**Actions to take**
- A) Reproduce the passage about the film Convict from "Basha raised $100,000" down to "behind the camera.".
- B) Based on the passage about the film Convict, state whether each statement agrees with it. Answer yes or no for each, and quote the words from the passage that decide it. (i) Convict was filmed at Parramatta Gaol. (ii) Field wrote the screenplay for Convict. (iii) Basha raised $200,000 to make the film.
- C) List every role that the passage about the film Convict says George Basha had in making Convict.

**Selected text**

---------------

Before that Field co-directed with George Basha the Australian film Convict, which was filmed at historic Parramatta Gaol. Basha, who wrote the screenplay and served as the producer, plays an Australian soldier of Arab background who returns home after serving in Iraq. After being involved in an accidental and fatal incident, he ends up in prison. Field plays the warden, a character he describes as a “sadistic piece of work”.
Basha raised $100,000 to make the film, his second collaboration with Field following 2009’s The Combination, which was written by and starred Basha, and directed by Field, his debut behind the camera.
“George is an absolute gem,” Field said. The Convict cast includes a few ex-criminals who had first-hand experience of Parramatta Gaol. The producers will start shopping the film to distributors after a fine cut is completed in a month or so.

---------------

**Provided data**
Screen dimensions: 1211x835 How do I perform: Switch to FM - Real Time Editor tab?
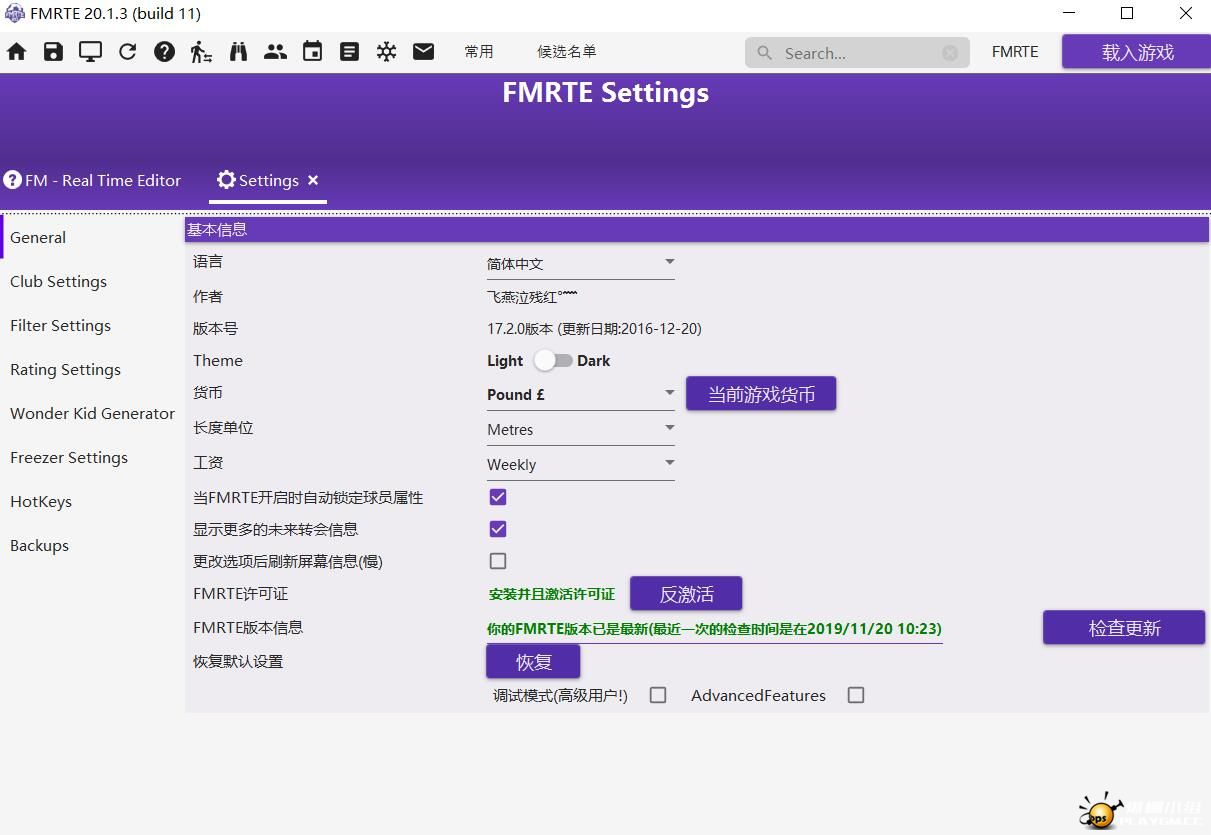[x=93, y=181]
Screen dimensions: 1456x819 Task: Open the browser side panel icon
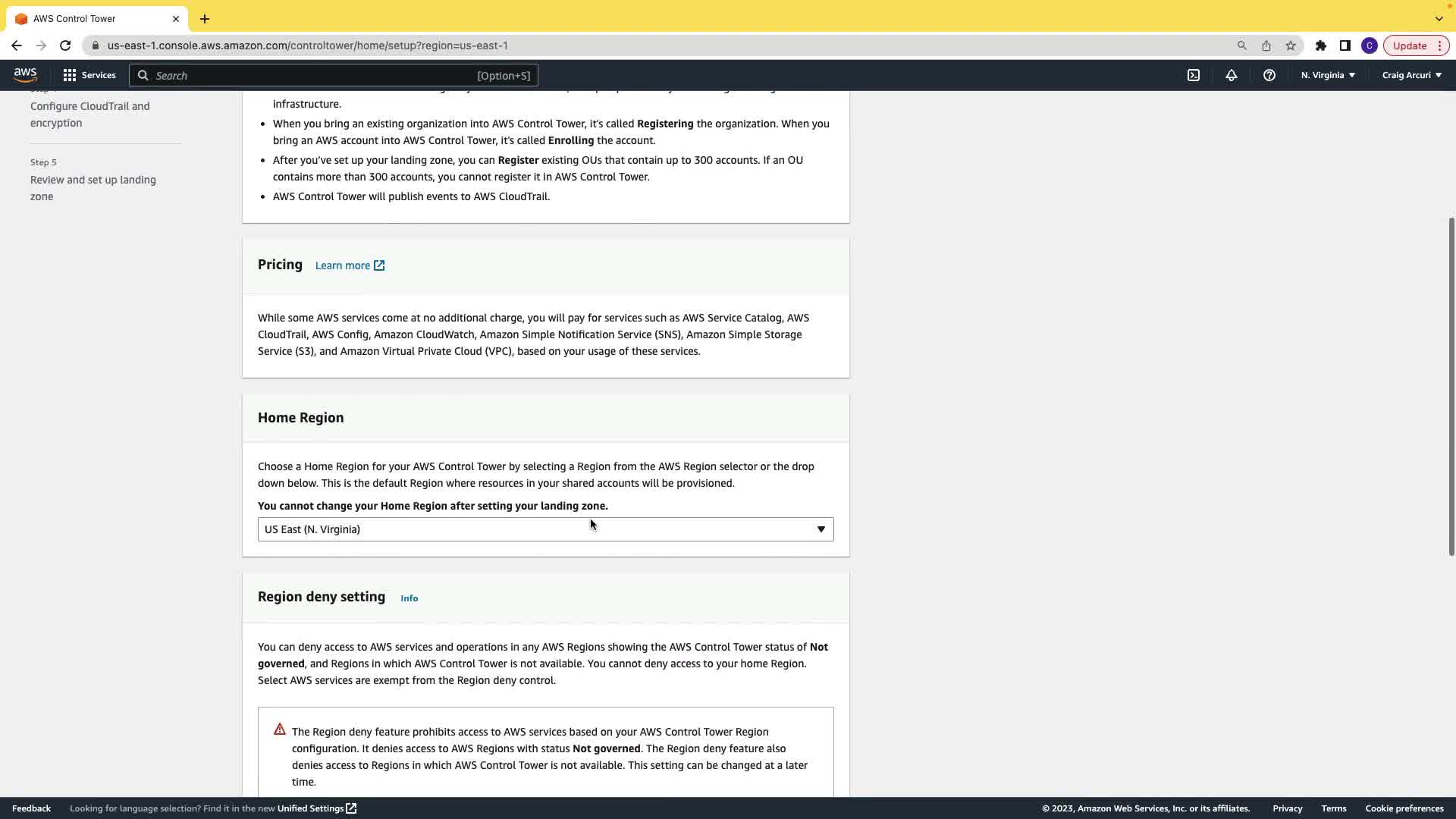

---------------

**Solved tasks**
- A)
Basha raised $100,000 to make the film, his second collaboration with Field following 2009’s The Combination, which was written by and starred Basha, and directed by Field, his debut behind the camera.

- B)
(i) Yes: "which was filmed at historic Parramatta Gaol"
(ii) No: "Basha, who wrote the screenplay and served as the producer"
(iii) No: "Basha raised $100,000 to make the film"

- C)
- Co-director ("Field co-directed with George Basha")
- Screenwriter ("wrote the screenplay")
- Producer ("served as the producer")
- Actor playing an Australian soldier of Arab background ("plays an Australian soldier of Arab background")